HIV in menopausal women

HIV in menopausal women
Medical advances mean greater numbers of HIV infected patients are living longer. More women with HIV will survive into and beyond their menopausal years. Although there is little known about how menopause and HIV affect each other, new research is educating doctors to help their patients cope with HIV and menopause – and into the postmenopausal years.

Researchers in Belgium recently conducted a controlled case study to learn how HIV treatments affected menopausal women. This study focused on African women due in part to the alarming number of HIV patients but the results are no less beneficial to female HIV patients elsewhere.

HIV and menopause study in African women
The study was small, involving only 43 HIV patients and 23 unaffected women, but is still a major breakthrough in both understanding HIV in older women as well as discovering the outcomes of long-term HIV treatments as life expectancy rates increase. The average age of women with HIV was 44 and differed little from the average age of 45 for non-HIV patients. There were very few differences in the women’s body mass index (BMI) readings, menstrual periods, smoking, and drug using habits.

Participants were given a series of questions and given blood, done density, and cardiovascular tests. Moreover, these women answered questions about their socio-economic status, reproductive history, and quality of life. The women did not know the true goal of the study; that their HIV or non-HIV status was a factor that affected their menopause.

HIV and menopause
The initial findings of this study show that women with HIV had a lower socio-economic income, which often presents additional challenges in obtaining healthcare and medicines. In this small sample, all but one of the HIV infected patients were receiving some form of treatment, the most common being protease inhibitors (50%), a third with NRTI inhibitors, and 20% with a further combination of NRTI and NNRTI options.
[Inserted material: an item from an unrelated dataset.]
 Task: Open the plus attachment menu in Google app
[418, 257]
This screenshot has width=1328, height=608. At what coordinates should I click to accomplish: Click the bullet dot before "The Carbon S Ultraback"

There was no difference in menopausal age for either group of women; menopause is not found to be directly affected by an HIV diagnosis. HIV infected women reported only slightly more anxiety levels than their HIV-free counterparts do.

One important difference indicated more HIV infected women had a lower total bone mineral density, yet only one HIV patient in the study was diagnosed with osteoporosis. Lack of Vitamin D was common for both groups; 67% of HIV patients and 45% of non-HIV participants were not getting enough. One finding showed HIV patients tended to have increased risk for cardiovascular disease, based on hip/waist measurements, which pointed to increased weight gain during menopause.

The final results showed that in this small group of African women, who reported low rates of smoking and drug use, and high antiretroviral treatment use, bone mass was usually less than that of non-HIV patients, and HIV infected women faced increased risk of developing heart disease with age.
There is still much work to be done to get a better understanding of how HIV survivors can expect to age during and beyond menopause.

The most exciting part of this small but influential study is that HIV is no longer an automatic death sentence as it was just two or three decades ago. For women with HIV, menopause is not necessarily any more difficult than it is for other women. However, as the life expectancies continue to lengthen for women in the developing and developing world, research into how menopause and HIV influence each other will ensure that more women live longer and healthier lives.

‘Menopause in HIV infected patients: a retrospective case control study” Rozenberg, Serge (Belgium) – CHU St. Pierre
Aurelie Joris, Yannick Manigart, Stephane Dewit, Tarik El Mahi, Marianne Tondeur, Serge Rozenberg, Departments of Obstetrics and Gynecology, Infectious diseases, Nuclear medicine, Clinical Biology – CHU Saint-Pierre Universite Libre de Bruxelles, Belgium, 322 rue Haute, 1000 Brussels, Belgium.